### What is expected
With pictures omitted, transcribe exactly the lines from the one containing "How do I perform: Click" to the end of the records below.

/---

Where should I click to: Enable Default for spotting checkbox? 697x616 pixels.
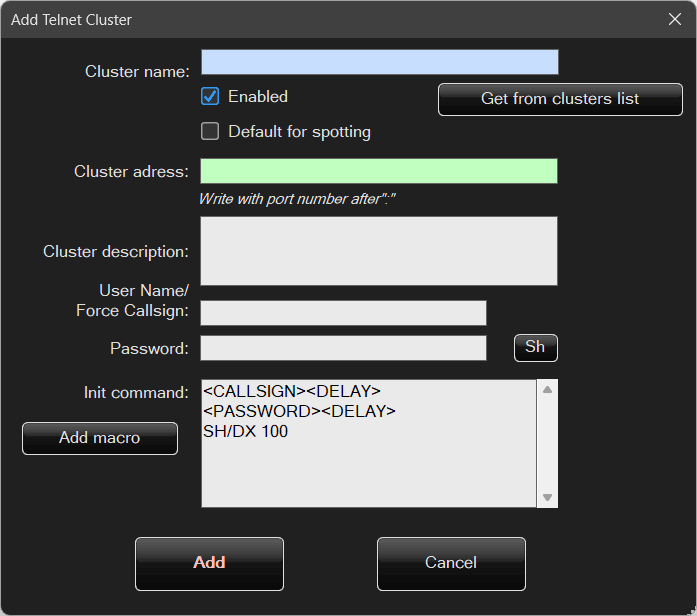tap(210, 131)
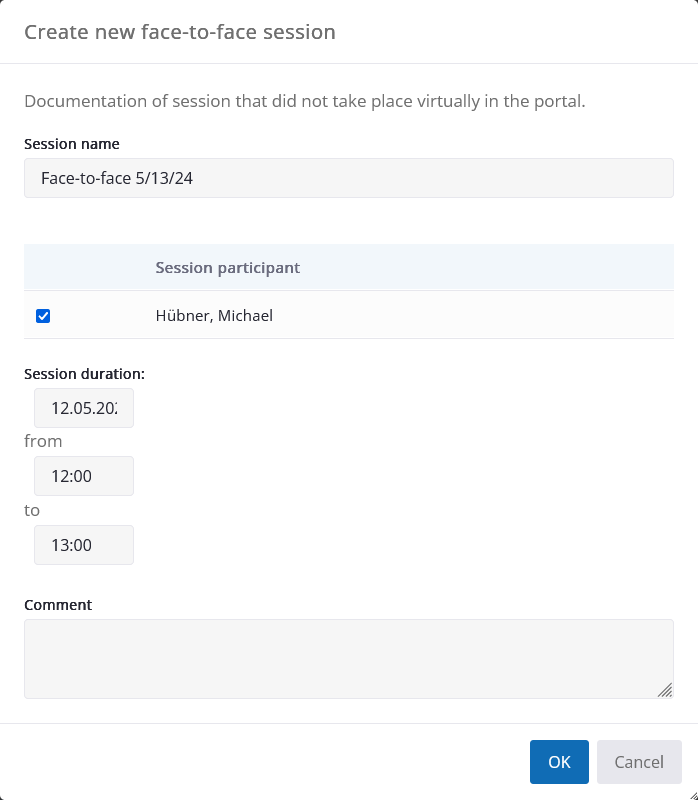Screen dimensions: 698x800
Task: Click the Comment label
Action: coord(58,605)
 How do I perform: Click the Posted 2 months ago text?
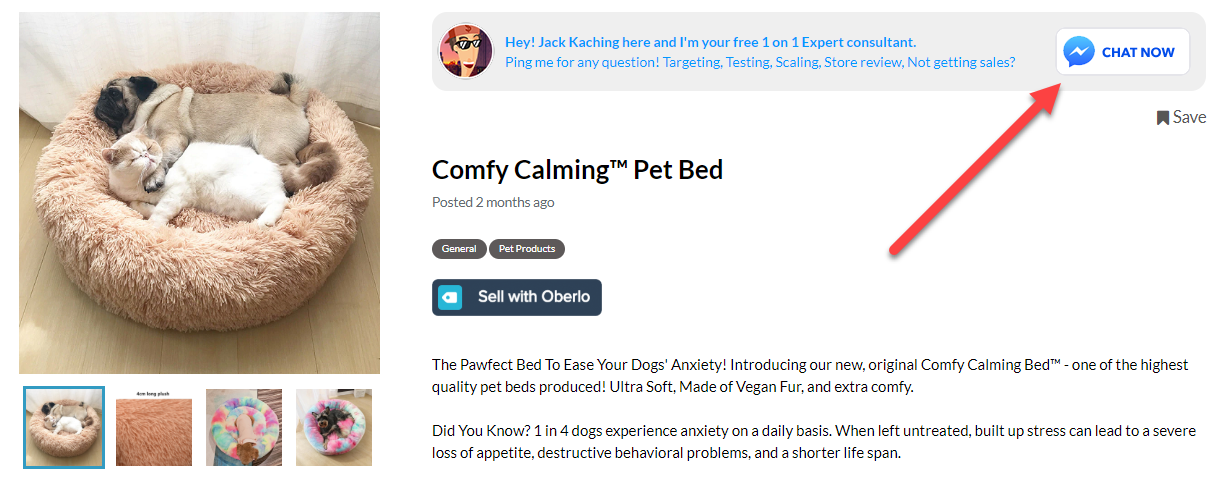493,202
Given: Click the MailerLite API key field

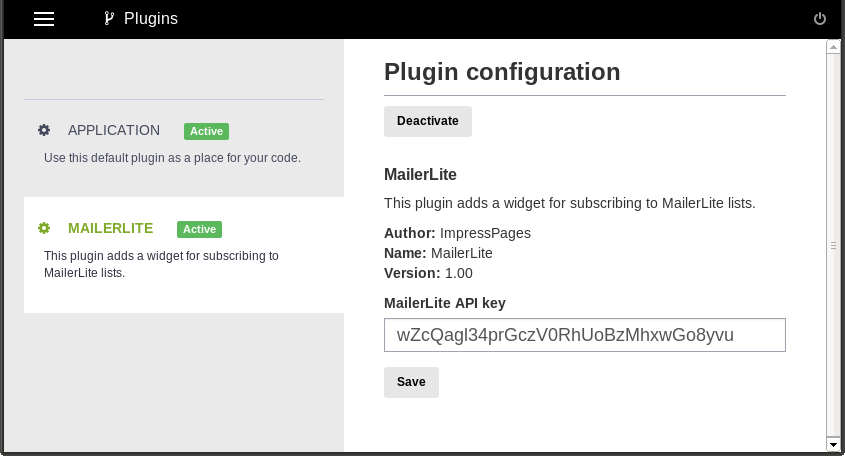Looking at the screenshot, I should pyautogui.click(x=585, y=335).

\---

### Response
 How do I perform: Click the Posted 2 months ago text?
493,202
Given: Click the MailerLite API key field

Looking at the screenshot, I should pyautogui.click(x=585, y=335).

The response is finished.